Somehow Spinoza feels that he had located in Descartes’ treatment of the production of the size of images on the retina a lacuna, the absence of an angle of incidence factor, one that is both essential to telescope construction, and that Spinoza sees as revealing the superiority of spherical lenses. Could it be that Spinoza has in mind in Descartes’ Rule 8 and the method that precedes it?
And lastly, between, the condition that all knowledge should be considered in view of human powers of cognition (again and again repeated by Descartes in terms of an accepted limit to human knowledge), is directly stated by Spinoza in his Four Rules for Best Perceiving, in the Emendation:
1. To have an exact knowledge of our nature which we wish to perfect, and at the same time to know as much of the nature of things as necessary.
2. Therefore to infer correctly the differences, agreements and oppositions of things.
3. To conceive aright the extent to which things can, and cannot, be acted upon.
4. To compare this result with the nature and power of man.

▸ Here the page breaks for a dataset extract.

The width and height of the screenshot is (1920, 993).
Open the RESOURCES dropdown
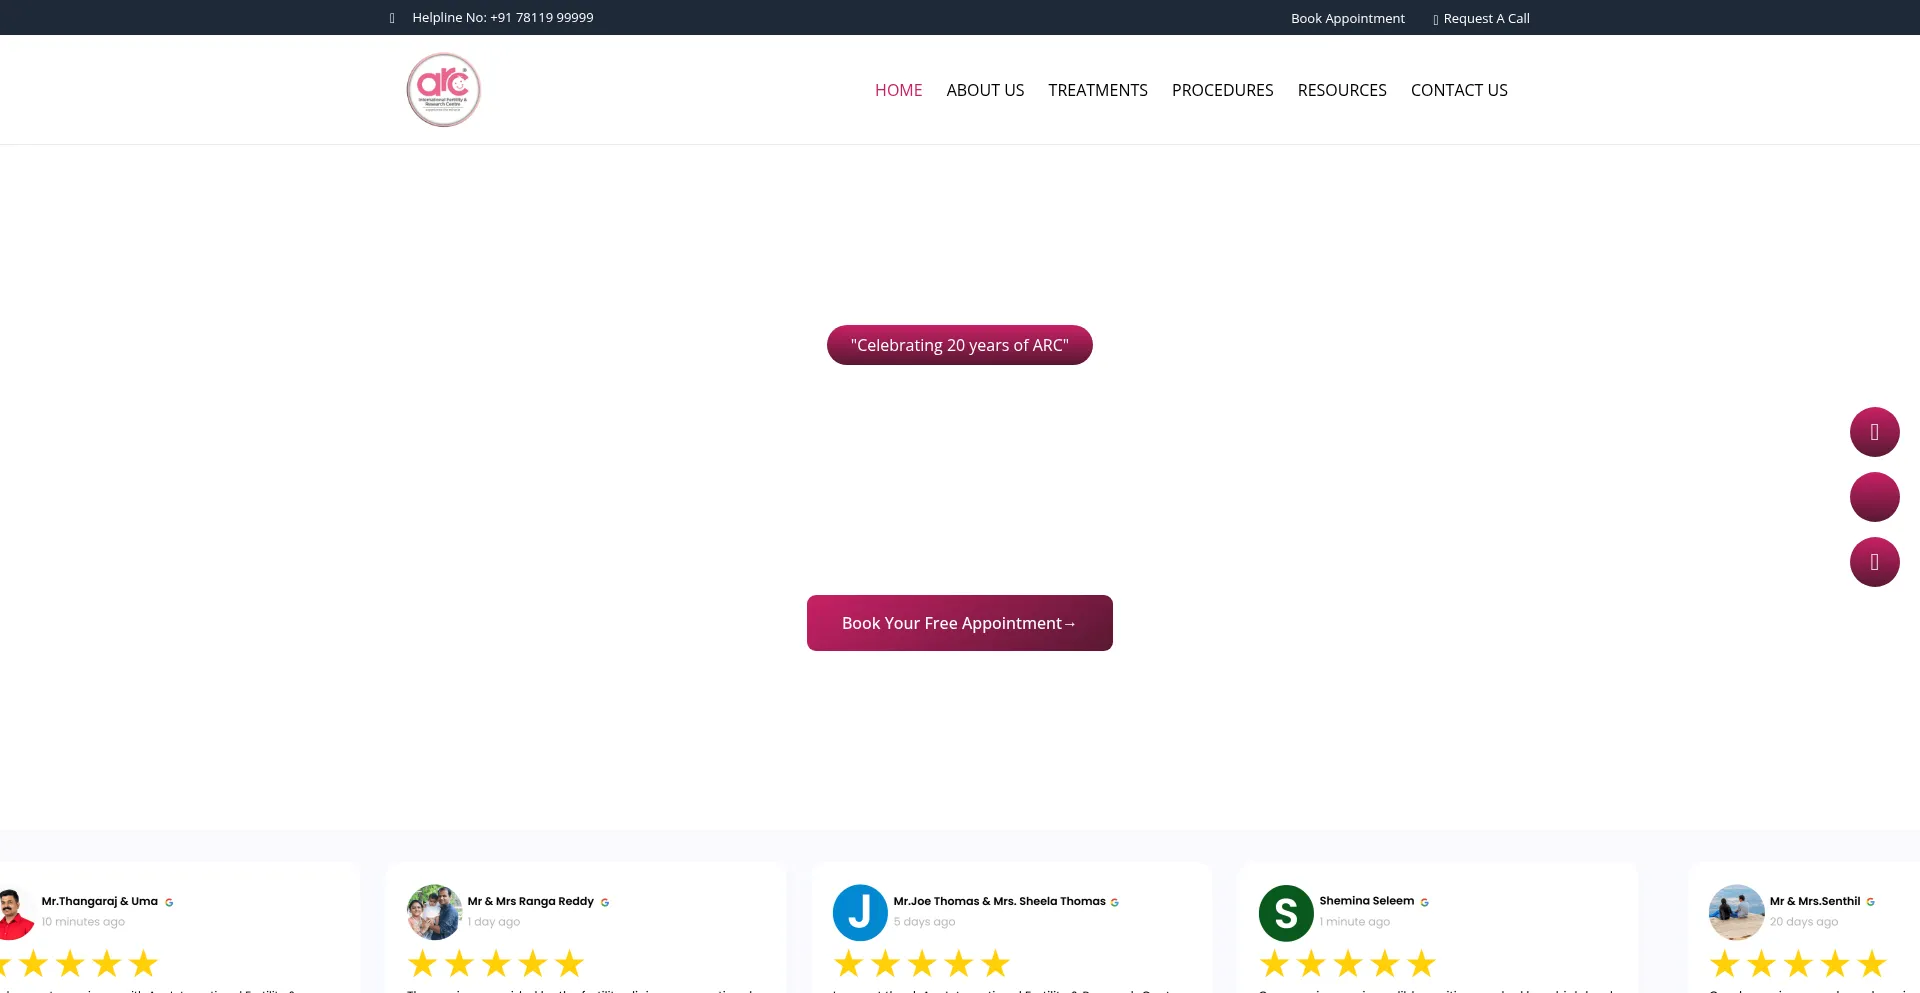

In short, Descartes’ Rule 8 provides a foundation text for many of the considerations we have for assessing how Spinoza conceived of knowledge. From it we have the capacity to trace out the correspondences and then the strong deviations. Not having enough time to do this here, I will return to this later. Already Spinoza is providing a more comprehensive, totalizing view of constructed knowledge, contextualizing tool use within a more complete knowledge is power equation one which will make the more measurement of man a necessary component in any measurement of technical means of knowing.